Can be reduced to a short time of about several seconds. Further, the amount of electricity to be supplied to the second heater 82 for keeping the auxiliary carburetor 80 warm and standby is much smaller than the amount of electricity for keeping the conventional carburetor warm and standby. Can be reduced. Furthermore, at the time of combustion, the shortage of heat in the main carburetor 40 can be compensated for by an increase in the amount of combustion in the auxiliary burner head 60, so that the running cost is reduced as compared with the case where the shortage of heat is compensated for by the heater. be able to.

As described above, the embodiment of the vaporization combustion apparatus according to the present invention has been specifically described with reference to the drawings. However, the embodiment is not limited to the above-described embodiment, and various modifications are possible within the spirit and scope of the present invention. Needless to say, various modifications are possible.

[Brief description of the drawings]

FIG. 1A is a vertical sectional view showing a schematic configuration of a vaporizing combustion apparatus according to a first embodiment, and FIG. 1B is a horizontal sectional view taken along line BB in FIG.

2A is a vertical sectional view showing a schematic configuration of the vaporization combustion apparatus of the present embodiment, FIG. 2B is a horizontal sectional view taken along line BB in FIG. 2A, and FIG. FIG. 4 is a vertical sectional view taken along line C.

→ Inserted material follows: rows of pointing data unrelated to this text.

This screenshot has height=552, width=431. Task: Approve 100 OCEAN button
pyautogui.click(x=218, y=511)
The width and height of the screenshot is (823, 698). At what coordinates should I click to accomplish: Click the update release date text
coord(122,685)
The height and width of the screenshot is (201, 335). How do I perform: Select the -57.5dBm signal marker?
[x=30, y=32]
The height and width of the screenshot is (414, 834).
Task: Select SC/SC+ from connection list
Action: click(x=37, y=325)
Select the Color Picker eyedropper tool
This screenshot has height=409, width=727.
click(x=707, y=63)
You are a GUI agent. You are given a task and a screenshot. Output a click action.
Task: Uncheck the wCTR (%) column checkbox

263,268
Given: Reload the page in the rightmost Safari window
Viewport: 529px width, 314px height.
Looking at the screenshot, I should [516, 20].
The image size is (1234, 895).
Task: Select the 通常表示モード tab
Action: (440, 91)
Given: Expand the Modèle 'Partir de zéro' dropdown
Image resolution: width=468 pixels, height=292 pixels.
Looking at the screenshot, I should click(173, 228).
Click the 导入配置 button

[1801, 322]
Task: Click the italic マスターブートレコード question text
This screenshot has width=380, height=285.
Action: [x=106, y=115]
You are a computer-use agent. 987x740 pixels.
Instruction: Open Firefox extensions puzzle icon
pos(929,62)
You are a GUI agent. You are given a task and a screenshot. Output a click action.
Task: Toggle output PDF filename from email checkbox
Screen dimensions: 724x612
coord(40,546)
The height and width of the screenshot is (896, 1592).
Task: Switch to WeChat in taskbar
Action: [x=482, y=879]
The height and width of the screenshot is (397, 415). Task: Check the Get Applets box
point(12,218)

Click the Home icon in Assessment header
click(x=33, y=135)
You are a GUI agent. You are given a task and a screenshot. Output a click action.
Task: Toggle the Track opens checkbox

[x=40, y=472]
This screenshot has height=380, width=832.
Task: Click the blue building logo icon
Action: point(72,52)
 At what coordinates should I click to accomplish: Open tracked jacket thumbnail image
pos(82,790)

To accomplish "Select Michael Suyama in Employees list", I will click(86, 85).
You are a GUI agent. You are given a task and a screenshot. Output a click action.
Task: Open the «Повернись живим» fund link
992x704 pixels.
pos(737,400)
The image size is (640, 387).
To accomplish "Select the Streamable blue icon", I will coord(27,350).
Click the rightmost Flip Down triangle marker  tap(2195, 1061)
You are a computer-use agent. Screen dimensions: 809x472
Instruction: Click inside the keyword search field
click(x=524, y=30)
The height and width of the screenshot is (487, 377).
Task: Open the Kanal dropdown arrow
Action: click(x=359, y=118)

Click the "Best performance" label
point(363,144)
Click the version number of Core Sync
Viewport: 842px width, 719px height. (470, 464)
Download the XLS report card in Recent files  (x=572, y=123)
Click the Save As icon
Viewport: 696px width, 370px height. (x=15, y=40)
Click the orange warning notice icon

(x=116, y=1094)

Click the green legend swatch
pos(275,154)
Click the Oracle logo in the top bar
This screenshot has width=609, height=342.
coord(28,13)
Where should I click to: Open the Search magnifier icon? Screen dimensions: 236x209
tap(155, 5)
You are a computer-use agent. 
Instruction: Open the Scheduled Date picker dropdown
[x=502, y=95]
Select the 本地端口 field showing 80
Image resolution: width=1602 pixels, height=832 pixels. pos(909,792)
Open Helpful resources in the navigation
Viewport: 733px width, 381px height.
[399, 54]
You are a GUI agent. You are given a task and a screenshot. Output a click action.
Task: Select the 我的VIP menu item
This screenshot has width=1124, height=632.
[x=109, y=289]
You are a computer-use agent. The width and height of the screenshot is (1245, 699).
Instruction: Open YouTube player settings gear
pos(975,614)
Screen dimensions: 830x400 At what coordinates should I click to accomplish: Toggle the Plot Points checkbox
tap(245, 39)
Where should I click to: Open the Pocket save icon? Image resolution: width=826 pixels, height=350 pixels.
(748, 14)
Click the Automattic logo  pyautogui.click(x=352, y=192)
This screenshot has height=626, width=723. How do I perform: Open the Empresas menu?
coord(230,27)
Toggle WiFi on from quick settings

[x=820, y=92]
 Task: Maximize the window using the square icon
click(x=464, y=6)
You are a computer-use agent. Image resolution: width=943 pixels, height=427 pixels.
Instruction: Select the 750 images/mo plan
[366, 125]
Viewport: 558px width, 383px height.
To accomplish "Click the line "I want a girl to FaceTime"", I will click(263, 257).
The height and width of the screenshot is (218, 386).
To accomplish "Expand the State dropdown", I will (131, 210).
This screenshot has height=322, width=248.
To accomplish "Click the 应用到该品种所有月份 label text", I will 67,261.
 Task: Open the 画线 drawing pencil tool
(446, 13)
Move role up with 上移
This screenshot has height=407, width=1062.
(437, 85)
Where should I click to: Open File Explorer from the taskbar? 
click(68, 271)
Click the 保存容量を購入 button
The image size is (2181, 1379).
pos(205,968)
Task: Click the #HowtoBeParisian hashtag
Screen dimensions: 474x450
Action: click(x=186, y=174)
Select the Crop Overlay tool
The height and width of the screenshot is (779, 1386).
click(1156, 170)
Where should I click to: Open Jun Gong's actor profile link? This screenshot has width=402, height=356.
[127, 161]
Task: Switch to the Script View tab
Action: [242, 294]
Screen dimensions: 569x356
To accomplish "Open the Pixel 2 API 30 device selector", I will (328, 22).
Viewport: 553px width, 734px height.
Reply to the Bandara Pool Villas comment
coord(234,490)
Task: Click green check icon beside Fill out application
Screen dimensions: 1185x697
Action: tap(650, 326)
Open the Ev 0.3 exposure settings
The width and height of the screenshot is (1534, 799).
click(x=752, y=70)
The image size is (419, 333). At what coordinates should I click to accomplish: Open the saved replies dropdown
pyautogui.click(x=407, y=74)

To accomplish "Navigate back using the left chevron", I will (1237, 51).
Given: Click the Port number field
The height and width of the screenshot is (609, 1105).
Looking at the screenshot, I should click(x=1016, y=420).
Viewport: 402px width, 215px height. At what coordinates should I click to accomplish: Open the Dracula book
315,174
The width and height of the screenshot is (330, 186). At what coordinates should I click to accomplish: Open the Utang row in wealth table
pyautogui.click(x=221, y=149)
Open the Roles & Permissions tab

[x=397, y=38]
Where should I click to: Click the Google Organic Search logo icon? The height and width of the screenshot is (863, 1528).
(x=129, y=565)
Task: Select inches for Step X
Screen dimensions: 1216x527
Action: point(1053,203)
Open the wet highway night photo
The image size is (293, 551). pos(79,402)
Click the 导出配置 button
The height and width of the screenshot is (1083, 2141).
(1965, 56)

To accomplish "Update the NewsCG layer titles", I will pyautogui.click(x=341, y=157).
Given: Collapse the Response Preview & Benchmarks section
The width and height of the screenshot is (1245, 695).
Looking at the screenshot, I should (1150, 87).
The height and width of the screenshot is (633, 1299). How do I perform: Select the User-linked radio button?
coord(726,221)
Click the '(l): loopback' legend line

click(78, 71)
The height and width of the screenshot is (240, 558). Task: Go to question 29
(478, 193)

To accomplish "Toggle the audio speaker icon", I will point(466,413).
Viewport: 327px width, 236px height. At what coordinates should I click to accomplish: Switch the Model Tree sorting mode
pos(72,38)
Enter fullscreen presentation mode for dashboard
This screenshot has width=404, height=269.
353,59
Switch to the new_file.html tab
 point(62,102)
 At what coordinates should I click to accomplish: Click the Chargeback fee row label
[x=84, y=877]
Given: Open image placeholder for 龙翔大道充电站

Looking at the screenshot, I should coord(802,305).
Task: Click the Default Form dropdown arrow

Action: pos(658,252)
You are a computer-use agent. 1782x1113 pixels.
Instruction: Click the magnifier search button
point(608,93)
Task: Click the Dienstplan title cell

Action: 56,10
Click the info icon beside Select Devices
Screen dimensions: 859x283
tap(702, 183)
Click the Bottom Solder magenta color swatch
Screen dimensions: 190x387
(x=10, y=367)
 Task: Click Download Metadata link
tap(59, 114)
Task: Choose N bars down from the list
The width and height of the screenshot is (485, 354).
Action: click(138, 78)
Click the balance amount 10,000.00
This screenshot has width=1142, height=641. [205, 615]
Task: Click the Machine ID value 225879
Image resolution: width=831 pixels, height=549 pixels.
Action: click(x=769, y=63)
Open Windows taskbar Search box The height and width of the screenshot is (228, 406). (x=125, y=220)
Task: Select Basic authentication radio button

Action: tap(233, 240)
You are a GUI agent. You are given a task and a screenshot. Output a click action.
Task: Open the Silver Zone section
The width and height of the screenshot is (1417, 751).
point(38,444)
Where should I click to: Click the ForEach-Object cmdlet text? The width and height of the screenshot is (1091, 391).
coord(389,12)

FIG. 3 is a vertical cross-sectional view showing an example of a conventionally known evaporative combustion apparatus.

[Explanation of symbols]

 12 vaporizer (main vaporizer) 14 heater (first heater) 15, 46, 56 fin 30 burner head 40 main vaporizer 42 first heater 49 partition 50, 80 auxiliary vaporizer 52 82 second heater 60 auxiliary burner head 62 main burner head 64, 86 auxiliary mixing chamber 66, 88 main mixing chamber

 ──────────────────────────────────────────────────続 き Continuing on the front page (72) Inventor Makoto Hatakeyama 2-1-1 Nakajima, Kokurakita-ku, Kitakyushu-city, Fukuoka Prefecture Totoki Equipment Co., Ltd. (72) Hiroshi Ishikawa 2 Nakajima, Kokurakita-ku, Kitakyushu-shi, Fukuoka Prefecture No. 1-1, Toto Kiki Co., Ltd. (72) Inventor Nobuhisa Sasaki No. 43-1, Uozakihama-cho, Higashinada-ku, Kobe Nippon Euro Corporation

Claims (4)

[Claims] 1. A liquid fuel vaporization and combustion apparatus which vaporizes liquid fuel by a vaporizer having a heat receiving portion facing a burner head of a main burner to generate gaseous fuel and burns the gaseous fuel on the burner head. A liquid fuel vaporization and combustion device comprising a heat receiving part burner provided independently of the main burner to heat the heat receiving part of the vaporizer. 2. A temperature detecting means for detecting a temperature of the vaporizer, and a burner control means for a heat receiving section for controlling a combustion amount of the heat receiving section burner based on an output signal of the temperature detecting means. The liquid fuel vaporization and combustion apparatus according to claim 1, further comprising: 3. The liquid fuel vaporization and combustion apparatus according to claim 1, wherein the heat receiving section burner and the main burner are arranged side by side on the same plane. 4. A burner head of the main burner is divided into a carburetor heating section adjacent to a heat receiving section of the carburetor and a main heating section including a portion other than the carburetor heating section. The liquid fuel vaporization combustion apparatus according to any one of claims 1 to 3, wherein the combustion of the fuel can be controlled independently of the combustion of the main heating unit.